Many houses come with water heaters already installed in them, but many people find that these water heaters are too energy inefficient or too small for their family. Many home builders simply install the cheapest hot water heater they can find and give very little thought as to whether or not it is the right size for the house they have built, much less the right size for the family that lives there.
When it’s time to replace your water heater, use this guide to determine which size water heater is right for your home and your family.
To start, it is important to realize that it is not always the best idea to simply install the largest water heater you can fit in your water heater closet. A larger tank means that the heater will heat and hold the temperature of a lot more water. This can increase your electricity or gas bill, and waste resources you don’t have. A tank that is too small, however, means that your family will constantly have to argue over who used up all the hot water before every bath and shower. It may also mean that you have to schedule the use of showers, clothes washing, and dish washing.

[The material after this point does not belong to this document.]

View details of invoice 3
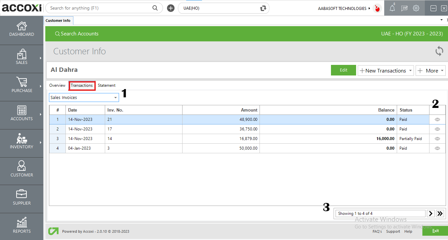 tap(437, 148)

The solution is to figure out the exact right size water heater for your family. Start by figuring out how many people in the household need hot water. Obviously, this means any permanent residents, but also figure in the proportional use of guests and temporary residents. For example, a college student who is only home four months a year would count as 4/12 or 1/3 of a water consumer. Make the best guess you can for irregular guests. Multiply the number of water consumers by twelve.
Next, compute your home’s maximum water occupancy. This is the number of bathrooms in the house plus 1. This number represents everyone using a shower while also running a dishwasher or a load of laundry. Multiply this number by the number you calculated in the previous step. For example, a home with three bathrooms would have an occupancy number of 4. A house with four full time residents would have a consummation rate of 48. Multiplying these numbers together gives you 192. This result is called the FHR.
An FHR or first hour rating is a measure of exactly how much hot water the water heater can deliver. Every hot water heater is given an FHR rating that is listed on the heater's yellow EnergyGuide label. Ideally, find a water heater that matches the FHR you calculated for your family and home. If your number doesn’t match anything on the market, find a water heat that meets your FHR without going below it.